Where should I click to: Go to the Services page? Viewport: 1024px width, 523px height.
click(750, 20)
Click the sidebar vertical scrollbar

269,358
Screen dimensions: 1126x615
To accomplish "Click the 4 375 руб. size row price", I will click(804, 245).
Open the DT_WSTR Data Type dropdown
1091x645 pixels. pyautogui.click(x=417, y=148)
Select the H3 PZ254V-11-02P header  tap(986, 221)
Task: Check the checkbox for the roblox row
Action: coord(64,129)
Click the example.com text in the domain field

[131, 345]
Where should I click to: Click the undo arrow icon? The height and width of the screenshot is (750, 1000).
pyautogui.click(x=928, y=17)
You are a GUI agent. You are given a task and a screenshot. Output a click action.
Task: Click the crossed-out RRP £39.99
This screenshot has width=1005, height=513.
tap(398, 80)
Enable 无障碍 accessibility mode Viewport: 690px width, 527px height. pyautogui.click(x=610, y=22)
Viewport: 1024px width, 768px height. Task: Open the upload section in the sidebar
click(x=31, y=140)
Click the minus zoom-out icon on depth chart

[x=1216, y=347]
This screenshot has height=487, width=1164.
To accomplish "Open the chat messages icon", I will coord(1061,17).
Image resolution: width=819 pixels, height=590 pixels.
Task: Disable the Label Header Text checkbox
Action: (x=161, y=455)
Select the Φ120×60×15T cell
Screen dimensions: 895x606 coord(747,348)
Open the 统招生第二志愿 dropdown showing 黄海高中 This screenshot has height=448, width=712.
=-=-=
→ Task objective
Please print the listing exactly, keeping each line as it is.

→ Task solution
Where should I click to: Go to the Services page? Viewport: 1024px width, 523px height.
click(750, 20)
Click the sidebar vertical scrollbar

269,358
Screen dimensions: 1126x615
To accomplish "Click the 4 375 руб. size row price", I will click(804, 245).
Open the DT_WSTR Data Type dropdown
1091x645 pixels. pyautogui.click(x=417, y=148)
Select the H3 PZ254V-11-02P header  tap(986, 221)
Task: Check the checkbox for the roblox row
Action: coord(64,129)
Click the example.com text in the domain field

[131, 345]
Where should I click to: Click the undo arrow icon? The height and width of the screenshot is (750, 1000).
pyautogui.click(x=928, y=17)
You are a GUI agent. You are given a task and a screenshot. Output a click action.
Task: Click the crossed-out RRP £39.99
This screenshot has width=1005, height=513.
tap(398, 80)
Enable 无障碍 accessibility mode Viewport: 690px width, 527px height. pyautogui.click(x=610, y=22)
Viewport: 1024px width, 768px height. Task: Open the upload section in the sidebar
click(x=31, y=140)
Click the minus zoom-out icon on depth chart

[x=1216, y=347]
This screenshot has height=487, width=1164.
To accomplish "Open the chat messages icon", I will coord(1061,17).
Image resolution: width=819 pixels, height=590 pixels.
Task: Disable the Label Header Text checkbox
Action: (x=161, y=455)
Select the Φ120×60×15T cell
Screen dimensions: 895x606 coord(747,348)
Open the 统招生第二志愿 dropdown showing 黄海高中 This screenshot has height=448, width=712.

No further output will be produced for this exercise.